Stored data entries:
====

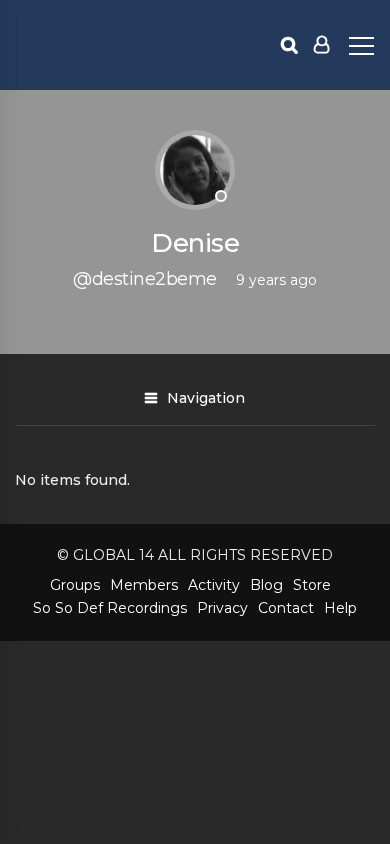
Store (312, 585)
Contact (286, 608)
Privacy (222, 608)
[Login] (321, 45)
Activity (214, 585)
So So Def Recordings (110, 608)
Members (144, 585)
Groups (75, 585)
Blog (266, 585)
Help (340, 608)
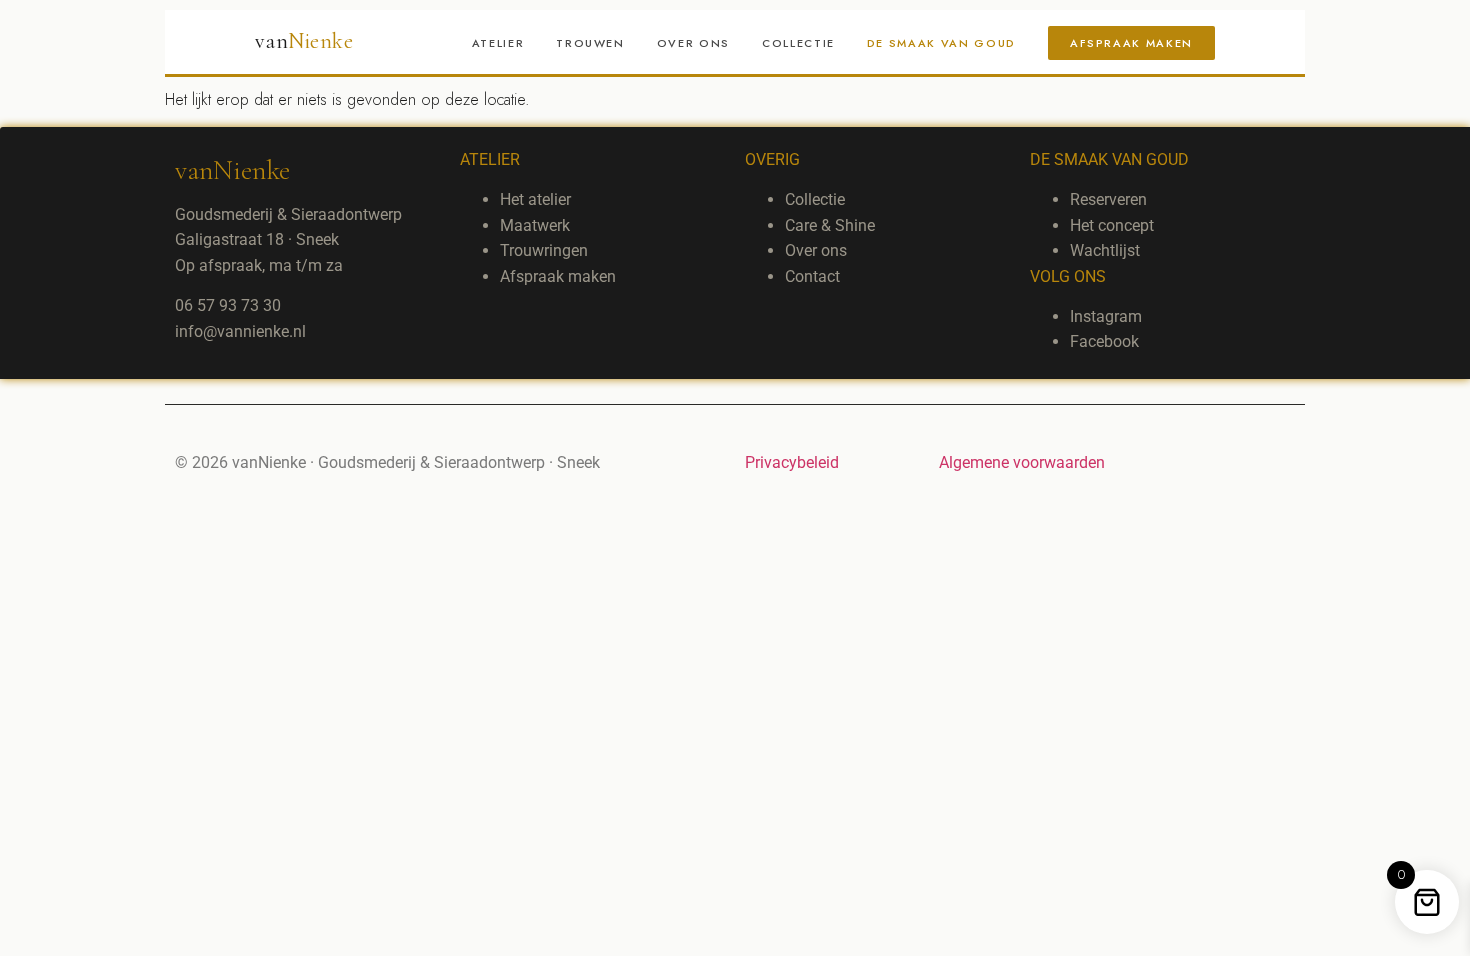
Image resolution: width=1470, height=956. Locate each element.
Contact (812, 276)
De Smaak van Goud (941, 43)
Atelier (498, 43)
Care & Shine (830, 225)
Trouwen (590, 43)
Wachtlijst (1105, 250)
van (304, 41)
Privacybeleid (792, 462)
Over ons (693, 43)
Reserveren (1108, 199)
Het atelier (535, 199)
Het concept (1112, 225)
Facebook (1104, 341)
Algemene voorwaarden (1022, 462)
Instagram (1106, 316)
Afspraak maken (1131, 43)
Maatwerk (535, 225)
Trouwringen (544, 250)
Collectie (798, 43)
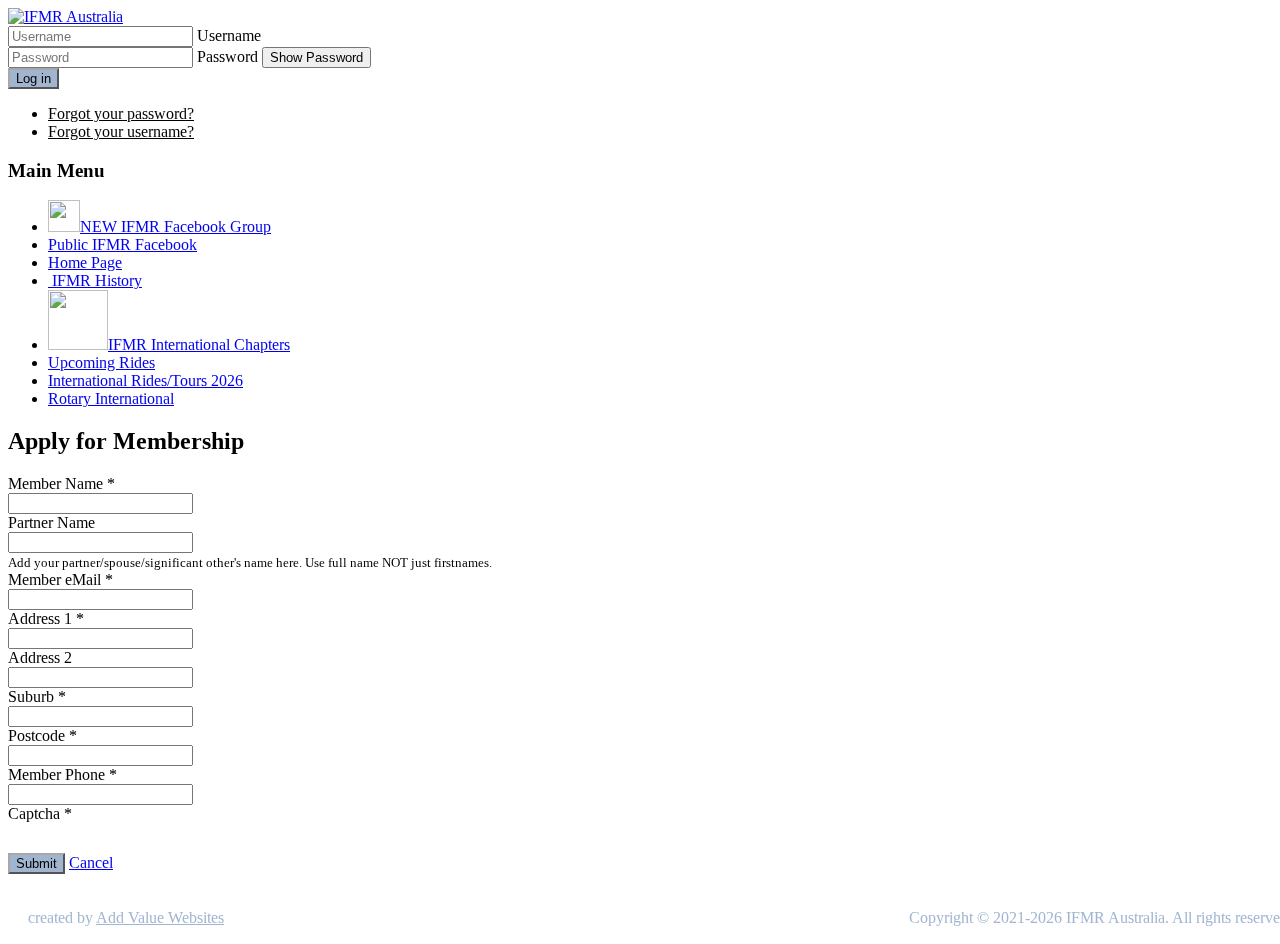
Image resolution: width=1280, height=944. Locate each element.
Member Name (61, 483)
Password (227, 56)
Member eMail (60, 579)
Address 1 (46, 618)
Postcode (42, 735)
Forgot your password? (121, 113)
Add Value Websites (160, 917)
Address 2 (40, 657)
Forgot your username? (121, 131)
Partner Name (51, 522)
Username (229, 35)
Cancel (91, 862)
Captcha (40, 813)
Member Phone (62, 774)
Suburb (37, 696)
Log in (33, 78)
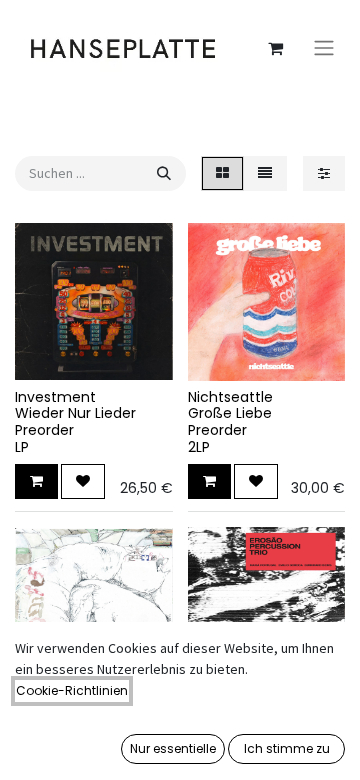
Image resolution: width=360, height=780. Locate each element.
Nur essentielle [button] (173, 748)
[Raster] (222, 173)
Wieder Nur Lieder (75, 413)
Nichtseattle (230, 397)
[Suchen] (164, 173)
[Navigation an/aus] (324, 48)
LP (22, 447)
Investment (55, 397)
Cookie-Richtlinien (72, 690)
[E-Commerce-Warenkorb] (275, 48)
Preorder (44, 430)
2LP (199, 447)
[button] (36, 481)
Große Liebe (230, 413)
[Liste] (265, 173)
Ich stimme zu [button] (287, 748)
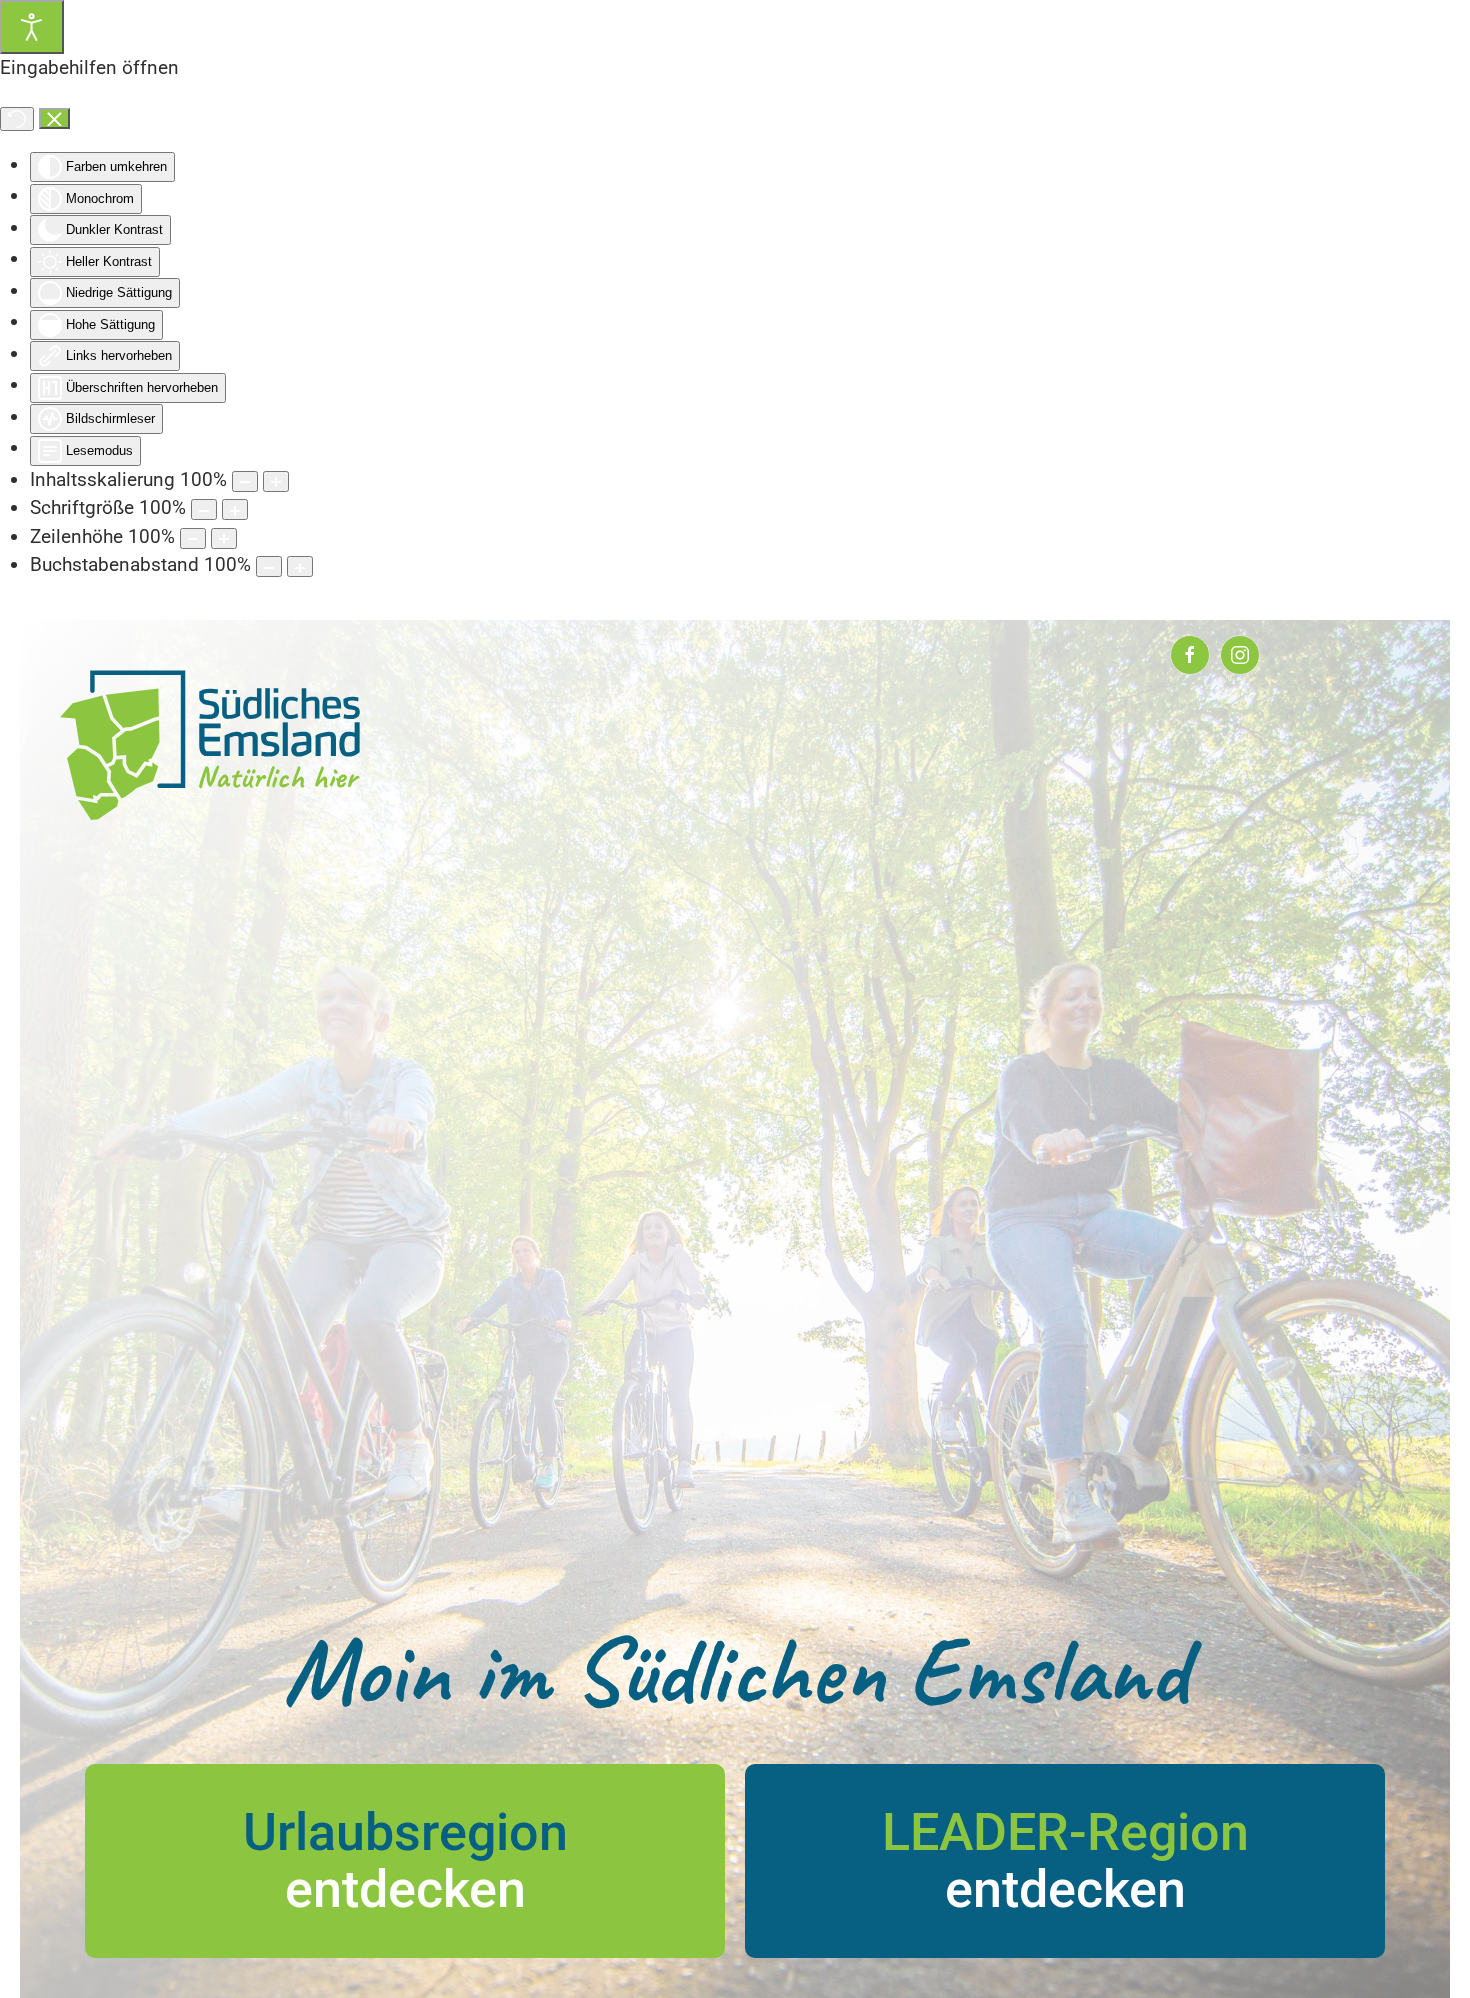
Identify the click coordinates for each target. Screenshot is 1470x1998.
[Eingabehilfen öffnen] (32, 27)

====

[Your instructions]: Restate the records above exactly, less any pictures.

[Your response]:
Store (312, 585)
Contact (286, 608)
Privacy (222, 608)
[Login] (321, 45)
Activity (214, 585)
So So Def Recordings (110, 608)
Members (144, 585)
Groups (75, 585)
Blog (266, 585)
Help (340, 608)
Image resolution: width=1470, height=956. Locate each element.
Contact (812, 276)
De Smaak van Goud (941, 43)
Atelier (498, 43)
Care & Shine (830, 225)
Trouwen (590, 43)
Wachtlijst (1105, 250)
van (304, 41)
Privacybeleid (792, 462)
Over ons (693, 43)
Reserveren (1108, 199)
Het atelier (535, 199)
Het concept (1112, 225)
Facebook (1104, 341)
Algemene voorwaarden (1022, 462)
Instagram (1106, 316)
Afspraak maken (1131, 43)
Maatwerk (535, 225)
Trouwringen (544, 250)
Collectie (798, 43)
Image resolution: width=1280, height=944. Locate each element.
Member Name (61, 483)
Password (227, 56)
Member eMail (60, 579)
Address 1 (46, 618)
Postcode (42, 735)
Forgot your password? (121, 113)
Add Value Websites (160, 917)
Address 2 (40, 657)
Forgot your username? (121, 131)
Partner Name (51, 522)
Username (229, 35)
Cancel (91, 862)
Captcha (40, 813)
Member Phone (62, 774)
Suburb (37, 696)
Log in (33, 78)
Image resolution: width=360, height=780. Locate each element.
Nur essentielle [button] (173, 748)
[Raster] (222, 173)
Wieder Nur Lieder (75, 413)
Nichtseattle (230, 397)
[Suchen] (164, 173)
[Navigation an/aus] (324, 48)
LP (22, 447)
Investment (55, 397)
Cookie-Richtlinien (72, 690)
[E-Commerce-Warenkorb] (275, 48)
Preorder (44, 430)
2LP (199, 447)
[button] (36, 481)
Große Liebe (230, 413)
[Liste] (265, 173)
Ich stimme zu [button] (287, 748)
Identify the click coordinates for each target. Screenshot is 1470x1998.
[Eingabehilfen öffnen] (32, 27)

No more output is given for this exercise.